▶ _Task instructions_
Copy out the lines of material below, keeping every line as it is.

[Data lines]
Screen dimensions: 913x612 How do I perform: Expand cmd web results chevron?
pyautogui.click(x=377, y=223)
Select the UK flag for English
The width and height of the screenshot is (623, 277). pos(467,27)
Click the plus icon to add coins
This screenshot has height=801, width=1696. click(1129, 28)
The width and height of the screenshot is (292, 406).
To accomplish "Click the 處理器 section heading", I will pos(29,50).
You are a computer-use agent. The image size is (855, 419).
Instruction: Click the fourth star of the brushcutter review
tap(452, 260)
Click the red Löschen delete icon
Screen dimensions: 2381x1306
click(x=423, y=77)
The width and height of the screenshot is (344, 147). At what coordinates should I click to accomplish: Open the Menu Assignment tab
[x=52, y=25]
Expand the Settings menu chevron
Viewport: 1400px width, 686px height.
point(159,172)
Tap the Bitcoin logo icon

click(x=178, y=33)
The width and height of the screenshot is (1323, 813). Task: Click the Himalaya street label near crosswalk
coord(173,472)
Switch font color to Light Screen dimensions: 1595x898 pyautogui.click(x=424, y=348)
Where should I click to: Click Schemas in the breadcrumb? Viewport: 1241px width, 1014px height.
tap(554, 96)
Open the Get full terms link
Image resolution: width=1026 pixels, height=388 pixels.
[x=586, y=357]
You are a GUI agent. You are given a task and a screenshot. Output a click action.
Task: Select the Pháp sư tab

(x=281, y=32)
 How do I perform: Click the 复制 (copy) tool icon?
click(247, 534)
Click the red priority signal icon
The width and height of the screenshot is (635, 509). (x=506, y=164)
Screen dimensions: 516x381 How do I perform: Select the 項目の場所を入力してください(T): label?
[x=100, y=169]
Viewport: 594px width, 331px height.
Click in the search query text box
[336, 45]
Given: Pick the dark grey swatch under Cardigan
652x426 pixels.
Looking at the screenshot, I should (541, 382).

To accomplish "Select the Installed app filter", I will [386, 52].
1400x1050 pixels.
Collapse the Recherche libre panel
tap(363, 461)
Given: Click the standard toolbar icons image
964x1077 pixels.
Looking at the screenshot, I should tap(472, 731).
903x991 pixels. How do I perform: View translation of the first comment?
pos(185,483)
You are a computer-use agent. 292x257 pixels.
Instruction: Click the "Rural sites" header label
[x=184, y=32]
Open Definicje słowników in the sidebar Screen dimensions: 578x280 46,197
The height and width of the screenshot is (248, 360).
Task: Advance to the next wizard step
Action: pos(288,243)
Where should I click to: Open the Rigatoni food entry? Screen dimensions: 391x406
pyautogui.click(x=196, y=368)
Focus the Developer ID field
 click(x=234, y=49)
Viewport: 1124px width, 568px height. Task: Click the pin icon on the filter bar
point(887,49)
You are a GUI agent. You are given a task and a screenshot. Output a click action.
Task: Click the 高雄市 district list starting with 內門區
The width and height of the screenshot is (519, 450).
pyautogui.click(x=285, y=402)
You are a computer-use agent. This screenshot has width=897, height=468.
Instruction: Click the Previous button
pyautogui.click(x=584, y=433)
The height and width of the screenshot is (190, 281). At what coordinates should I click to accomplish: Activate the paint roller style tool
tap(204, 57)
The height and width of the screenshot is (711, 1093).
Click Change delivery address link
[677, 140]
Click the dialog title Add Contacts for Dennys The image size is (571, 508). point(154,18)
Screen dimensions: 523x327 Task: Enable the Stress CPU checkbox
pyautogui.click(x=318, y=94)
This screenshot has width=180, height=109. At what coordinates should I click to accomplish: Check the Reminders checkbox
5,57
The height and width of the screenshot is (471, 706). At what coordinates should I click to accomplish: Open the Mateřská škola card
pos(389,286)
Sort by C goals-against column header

▶ _Result for this exercise_
Screen dimensions: 913x612 How do I perform: Expand cmd web results chevron?
pyautogui.click(x=377, y=223)
Select the UK flag for English
The width and height of the screenshot is (623, 277). pos(467,27)
Click the plus icon to add coins
This screenshot has height=801, width=1696. click(1129, 28)
The width and height of the screenshot is (292, 406).
To accomplish "Click the 處理器 section heading", I will pos(29,50).
You are a computer-use agent. The image size is (855, 419).
Instruction: Click the fourth star of the brushcutter review
tap(452, 260)
Click the red Löschen delete icon
Screen dimensions: 2381x1306
click(x=423, y=77)
The width and height of the screenshot is (344, 147). At what coordinates should I click to accomplish: Open the Menu Assignment tab
[x=52, y=25]
Expand the Settings menu chevron
Viewport: 1400px width, 686px height.
point(159,172)
Tap the Bitcoin logo icon

click(x=178, y=33)
The width and height of the screenshot is (1323, 813). Task: Click the Himalaya street label near crosswalk
coord(173,472)
Switch font color to Light Screen dimensions: 1595x898 pyautogui.click(x=424, y=348)
Where should I click to: Click Schemas in the breadcrumb? Viewport: 1241px width, 1014px height.
tap(554, 96)
Open the Get full terms link
Image resolution: width=1026 pixels, height=388 pixels.
[x=586, y=357]
You are a GUI agent. You are given a task and a screenshot. Output a click action.
Task: Select the Pháp sư tab

(x=281, y=32)
 How do I perform: Click the 复制 (copy) tool icon?
click(247, 534)
Click the red priority signal icon
The width and height of the screenshot is (635, 509). (x=506, y=164)
Screen dimensions: 516x381 How do I perform: Select the 項目の場所を入力してください(T): label?
[x=100, y=169]
Viewport: 594px width, 331px height.
Click in the search query text box
[336, 45]
Given: Pick the dark grey swatch under Cardigan
652x426 pixels.
Looking at the screenshot, I should (541, 382).

To accomplish "Select the Installed app filter", I will [386, 52].
1400x1050 pixels.
Collapse the Recherche libre panel
tap(363, 461)
Given: Click the standard toolbar icons image
964x1077 pixels.
Looking at the screenshot, I should tap(472, 731).
903x991 pixels. How do I perform: View translation of the first comment?
pos(185,483)
You are a computer-use agent. 292x257 pixels.
Instruction: Click the "Rural sites" header label
[x=184, y=32]
Open Definicje słowników in the sidebar Screen dimensions: 578x280 46,197
The height and width of the screenshot is (248, 360).
Task: Advance to the next wizard step
Action: pos(288,243)
Where should I click to: Open the Rigatoni food entry? Screen dimensions: 391x406
pyautogui.click(x=196, y=368)
Focus the Developer ID field
 click(x=234, y=49)
Viewport: 1124px width, 568px height. Task: Click the pin icon on the filter bar
point(887,49)
You are a GUI agent. You are given a task and a screenshot. Output a click action.
Task: Click the 高雄市 district list starting with 內門區
The width and height of the screenshot is (519, 450).
pyautogui.click(x=285, y=402)
You are a computer-use agent. This screenshot has width=897, height=468.
Instruction: Click the Previous button
pyautogui.click(x=584, y=433)
The height and width of the screenshot is (190, 281). At what coordinates should I click to accomplish: Activate the paint roller style tool
tap(204, 57)
The height and width of the screenshot is (711, 1093).
Click Change delivery address link
[677, 140]
Click the dialog title Add Contacts for Dennys The image size is (571, 508). point(154,18)
Screen dimensions: 523x327 Task: Enable the Stress CPU checkbox
pyautogui.click(x=318, y=94)
This screenshot has width=180, height=109. At what coordinates should I click to accomplish: Check the Reminders checkbox
5,57
The height and width of the screenshot is (471, 706). At what coordinates should I click to accomplish: Open the Mateřská škola card
pos(389,286)
Sort by C goals-against column header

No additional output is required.